5-Hydroxytryptamine2 receptors coupled to phospholipase C in rat aorta: modulation of phosphoinositide turnover by phorbol ester.

In rat aorta, 5-hydroxytryptamine (5-HT) stimulated phosphoinositide (PI) turnover and contraction (EC50 = 10 +/- 3 microM); these two responses were highly correlated (r = 0.95; P less than .01). We have characterized the inhibitory potency of a variety of 5-HT-antagonists against the stimulation of PI turnover elicited by 5-HT. Classic 5-HT2 antagonists mianserin, ketanserin, metergoline and pizotifen were found to inhibit this response in the low nanomolar range; amitryptiline and haloperidol were 10- to 20-fold less potent. The alpha-1 receptor antagonist, prazosin, was inactive in micromolar concentrations. The potency of the 5-HT2 antagonists was correlated with their ability to displace [3H] ketanserin binding from rat frontal cortex membranes (r = 0.90; P less than .05).
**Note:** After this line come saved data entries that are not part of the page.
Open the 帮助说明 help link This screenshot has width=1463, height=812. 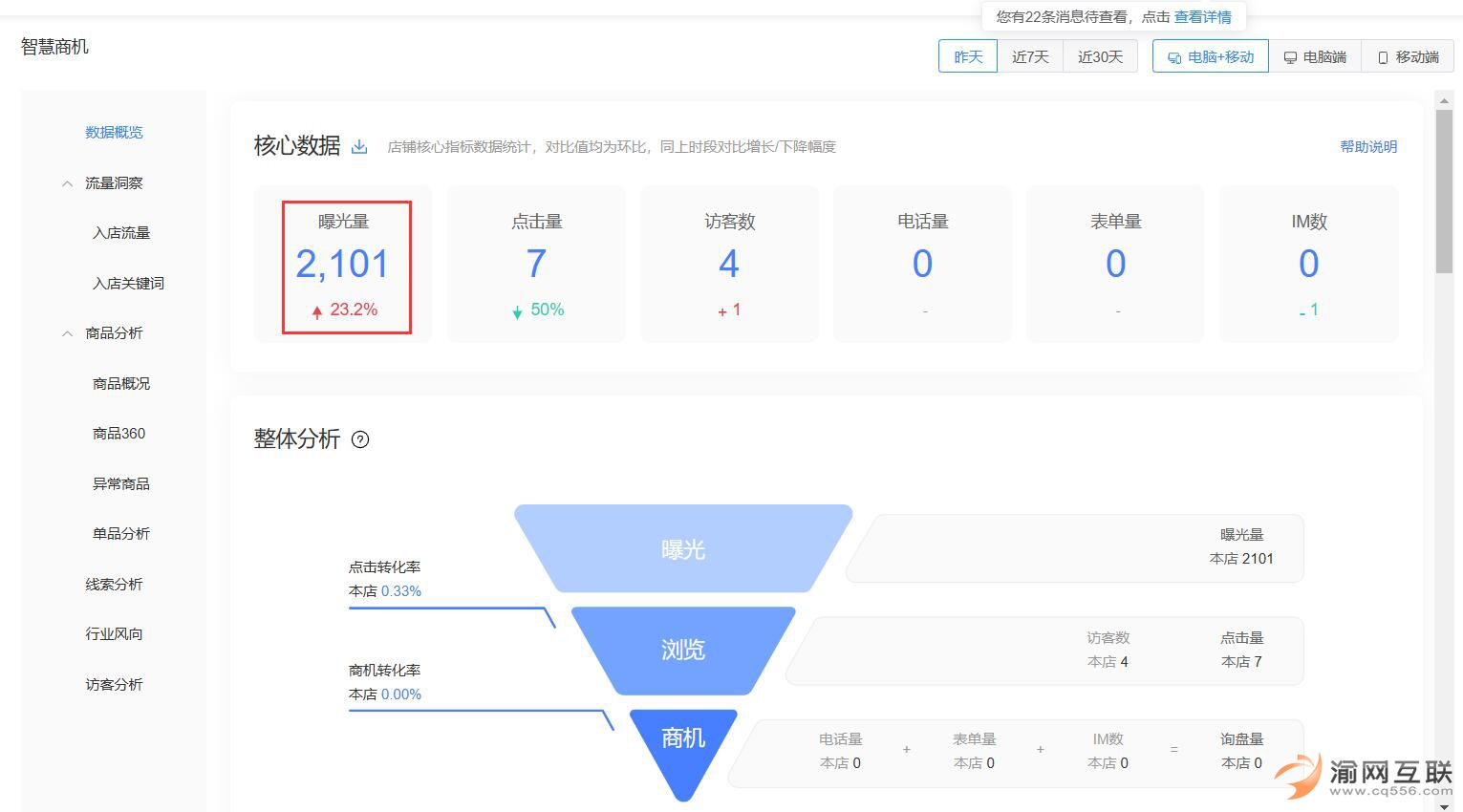(x=1368, y=146)
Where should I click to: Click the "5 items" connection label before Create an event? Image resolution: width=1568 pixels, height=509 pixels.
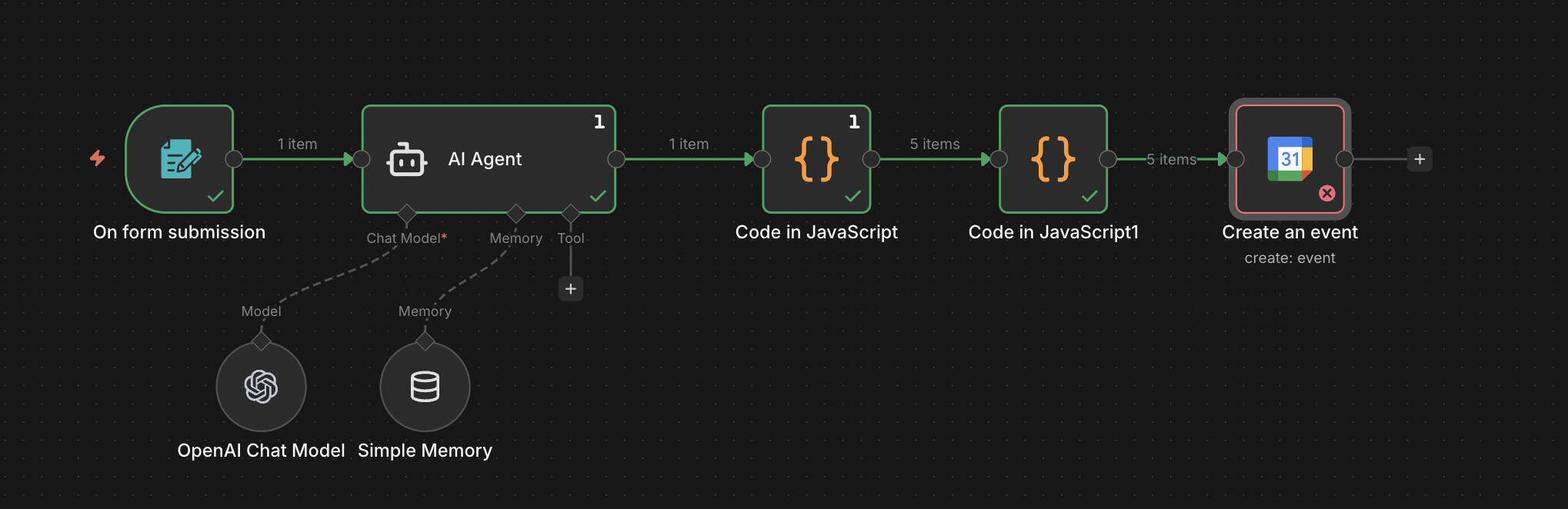tap(1171, 159)
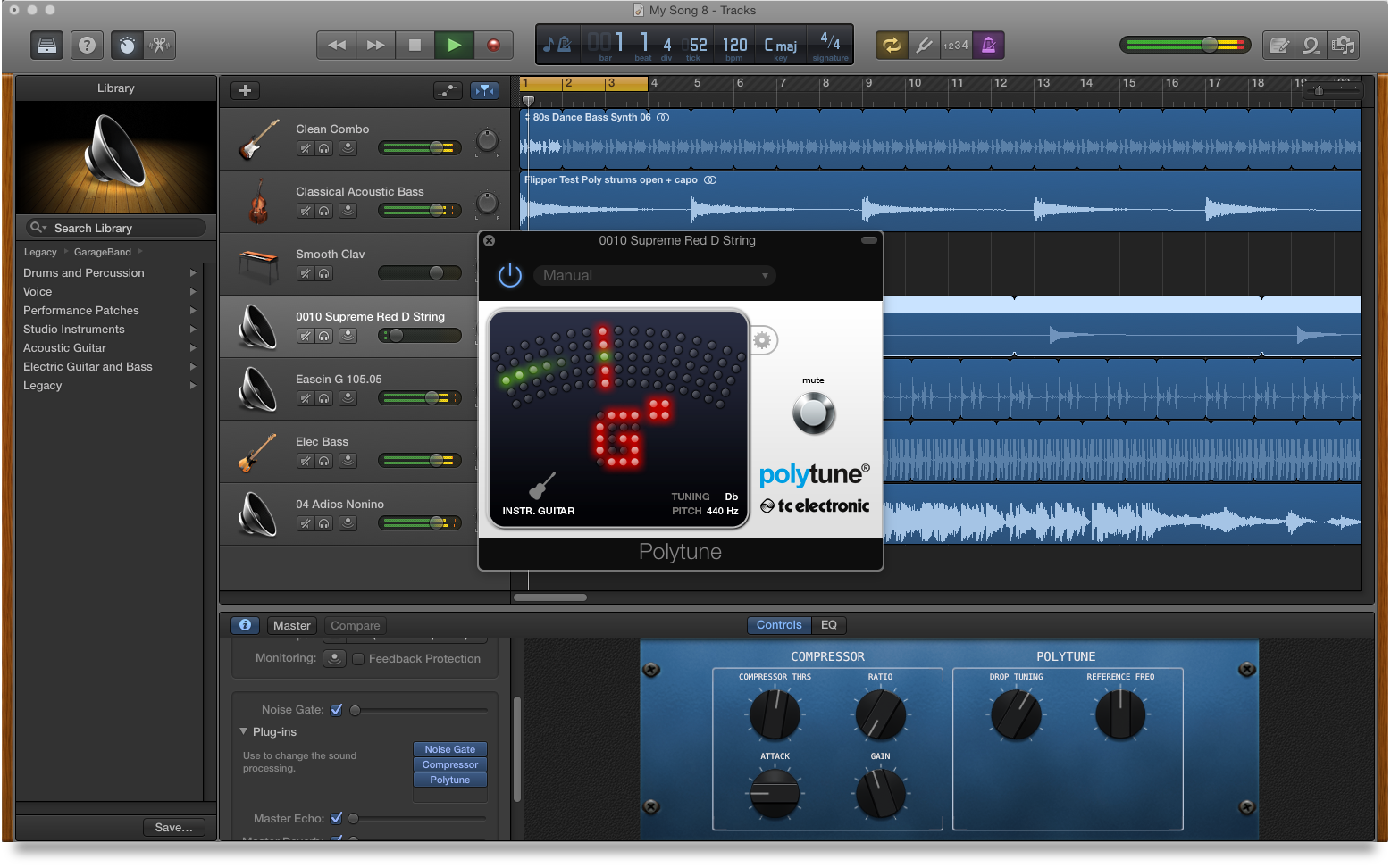Click the Polytune settings gear icon
1391x868 pixels.
click(x=762, y=340)
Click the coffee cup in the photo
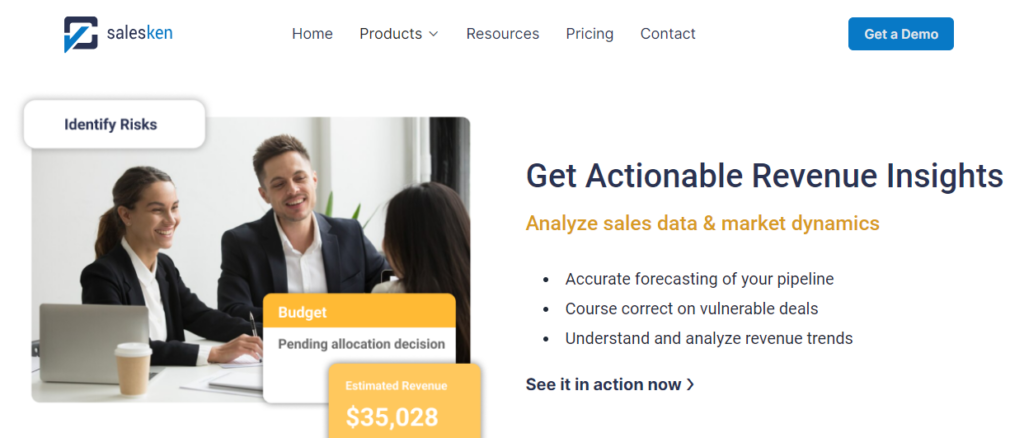This screenshot has width=1024, height=438. point(133,368)
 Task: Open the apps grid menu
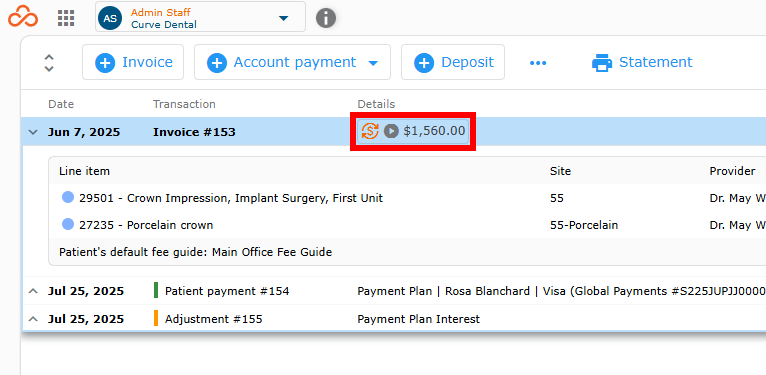(66, 18)
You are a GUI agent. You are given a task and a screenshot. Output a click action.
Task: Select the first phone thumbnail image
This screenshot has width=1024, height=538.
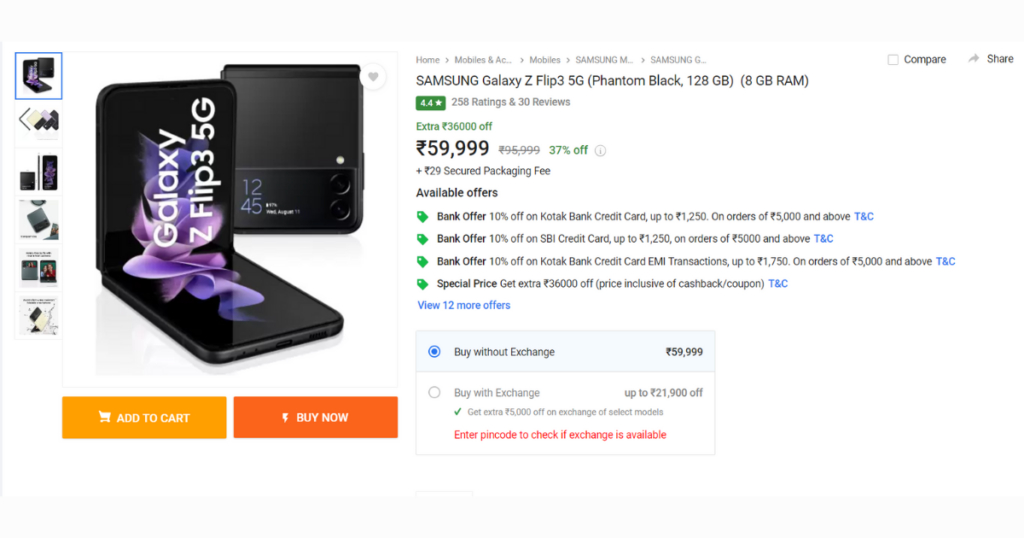coord(39,76)
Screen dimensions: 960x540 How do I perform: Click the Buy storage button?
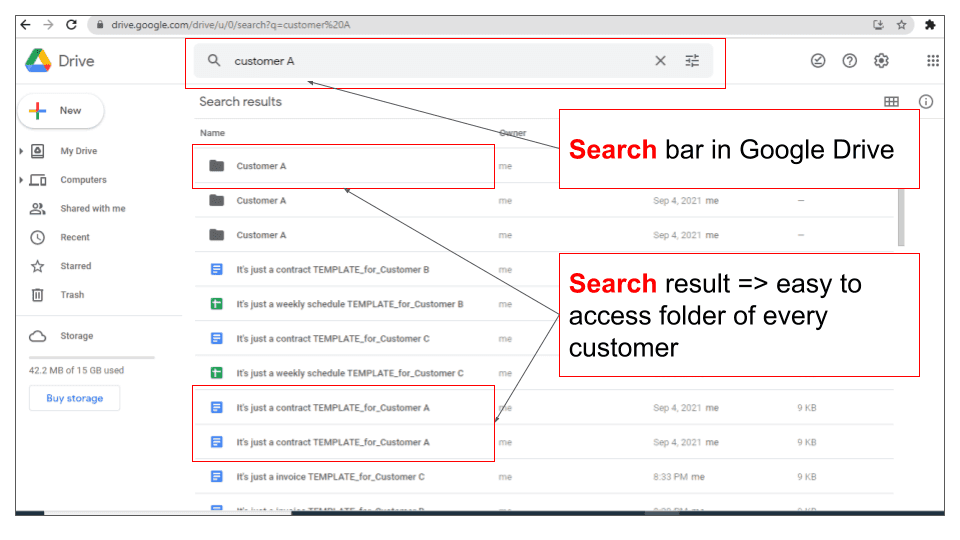[74, 398]
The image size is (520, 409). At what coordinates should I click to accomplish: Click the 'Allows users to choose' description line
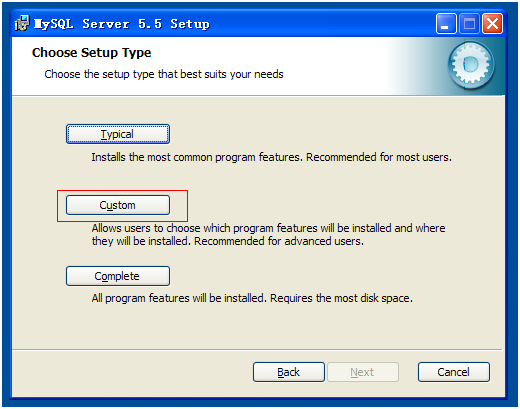268,228
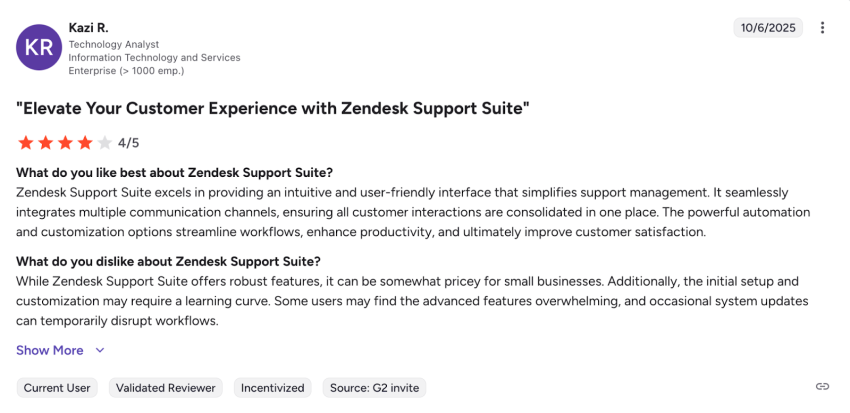Click the 4/5 rating score text
This screenshot has height=413, width=850.
129,143
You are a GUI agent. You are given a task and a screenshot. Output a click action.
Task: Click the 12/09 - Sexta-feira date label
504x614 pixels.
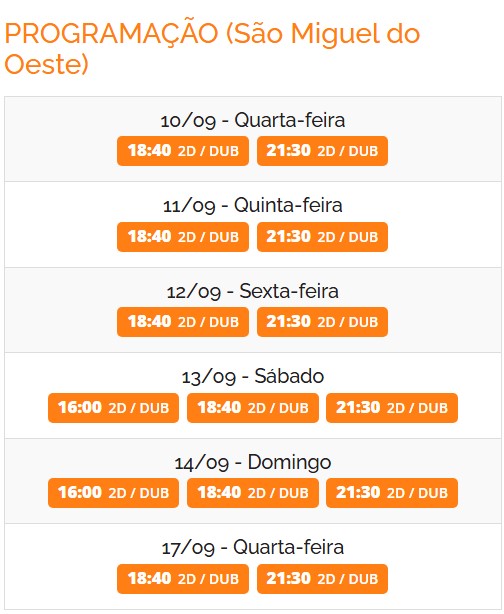tap(253, 291)
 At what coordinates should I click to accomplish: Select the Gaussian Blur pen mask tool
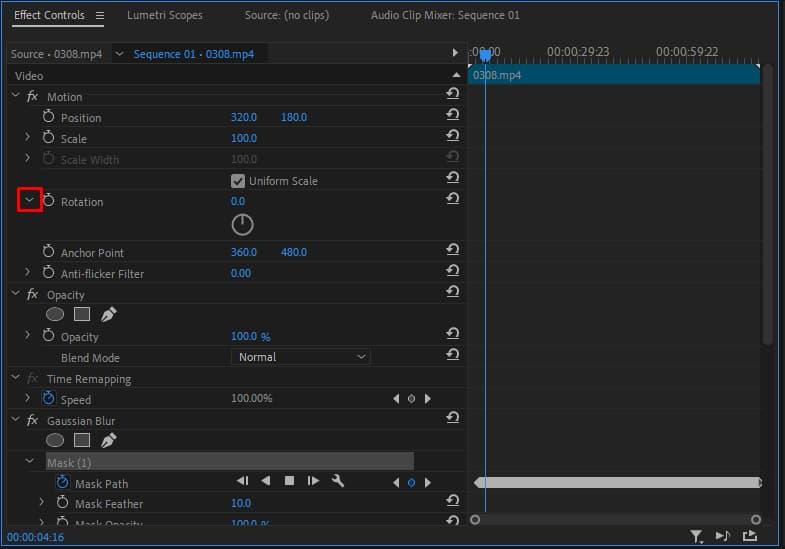(108, 440)
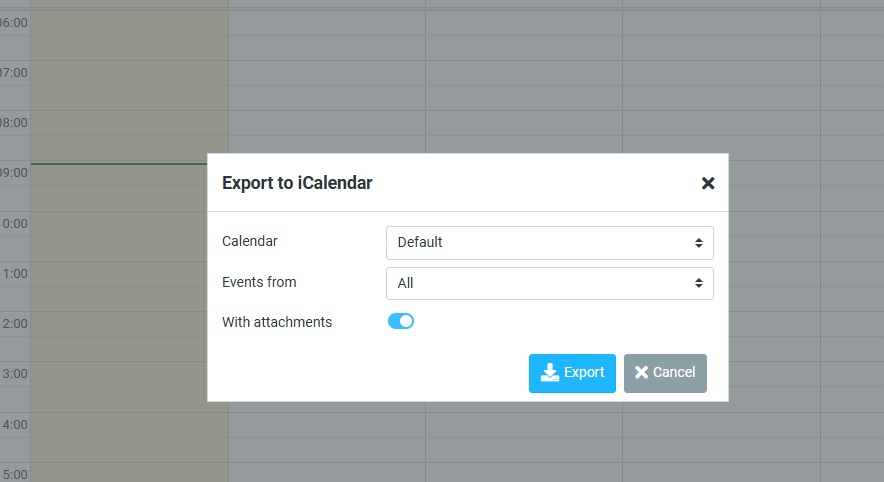
Task: Click the green current-time indicator line
Action: (119, 164)
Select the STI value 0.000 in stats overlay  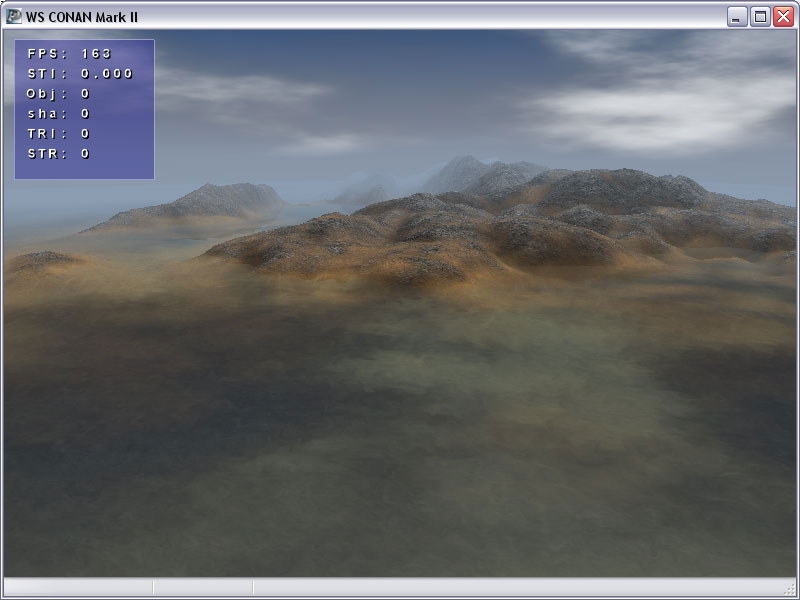point(106,74)
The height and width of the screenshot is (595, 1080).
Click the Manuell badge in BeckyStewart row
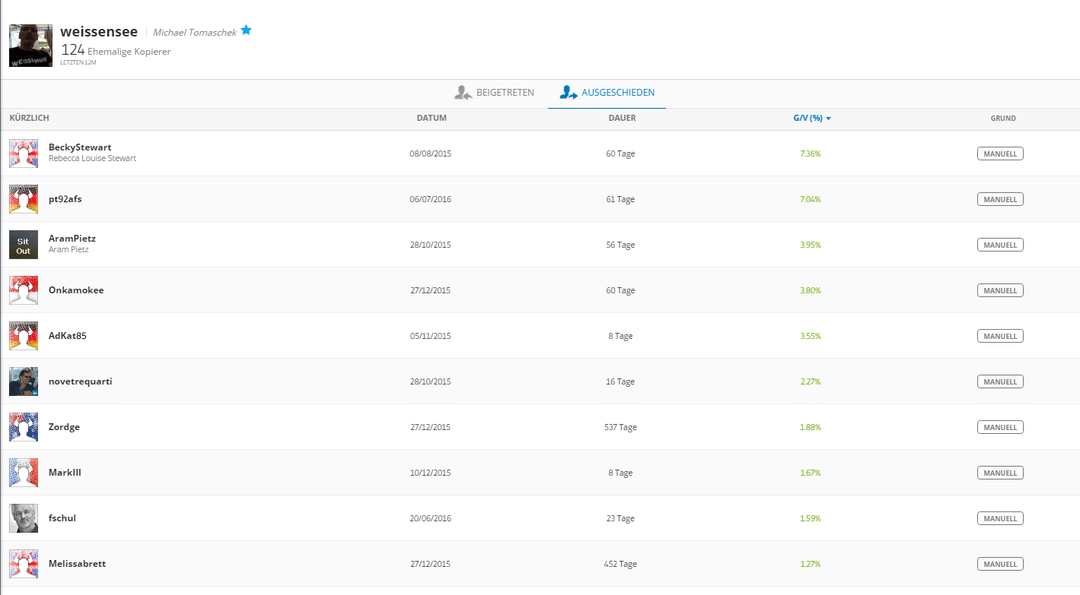pos(999,154)
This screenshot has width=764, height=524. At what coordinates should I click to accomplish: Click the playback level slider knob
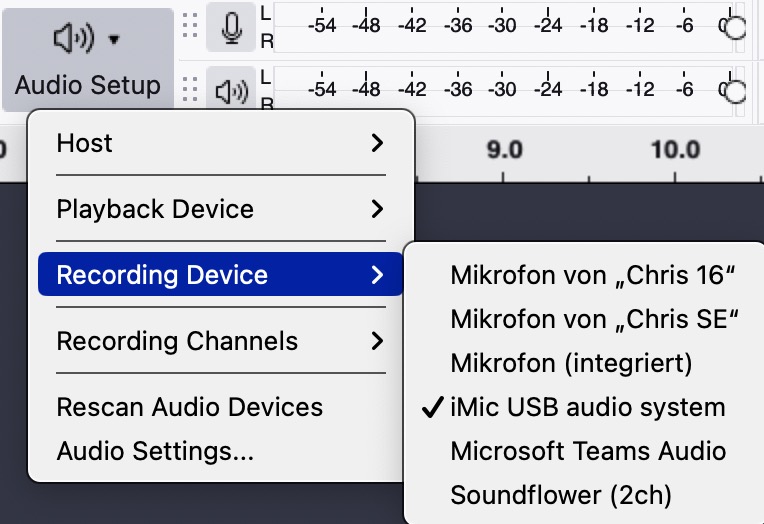pyautogui.click(x=735, y=91)
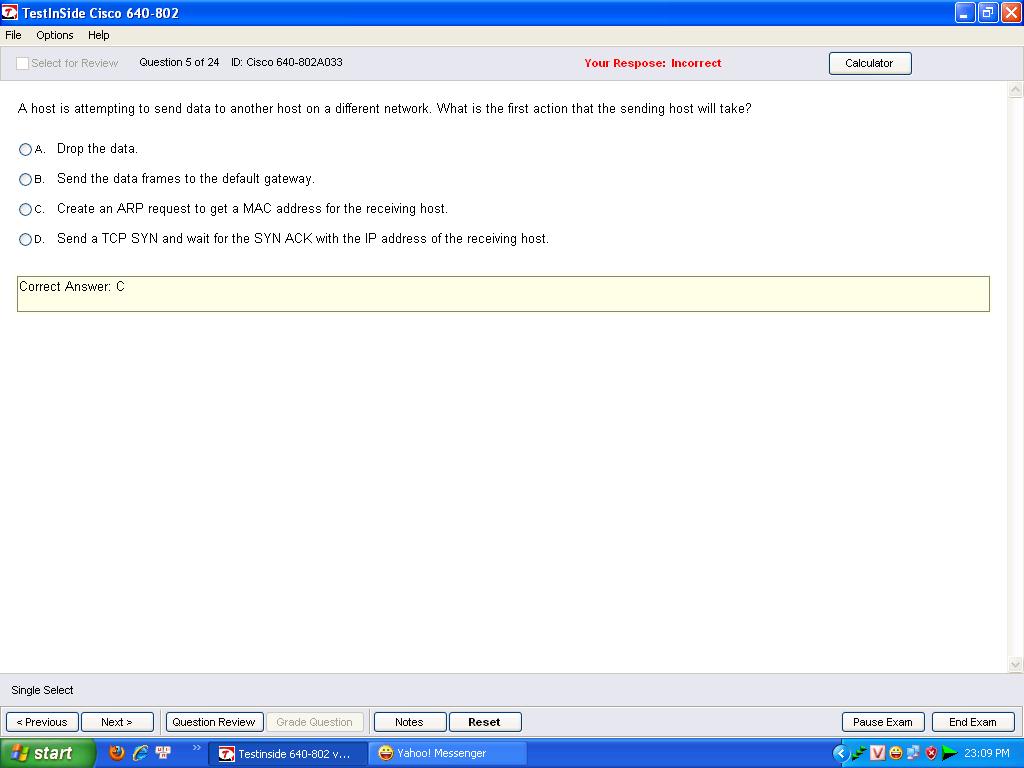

The tumor promoter phorbol dibutyrate was found to inhibit 5-HT-stimulated PI turnover at low nanomolar concentrations whereas the biologically inactive substance 4-alpha-phorbol was ineffective. Pretreatment of rat aorta with phorbol dibutyrate at concentrations that inhibited 5-HT-induced PI turnover also attenuated the aortic contraction induced by 5-HT in the presence of a calcium channel blocker nitrendipine. Our results suggest that phorbol esters may desensitize 5-HT2-receptor-mediated PI turnover and contraction of rat aorta, possibly via an activation of protein kinase C.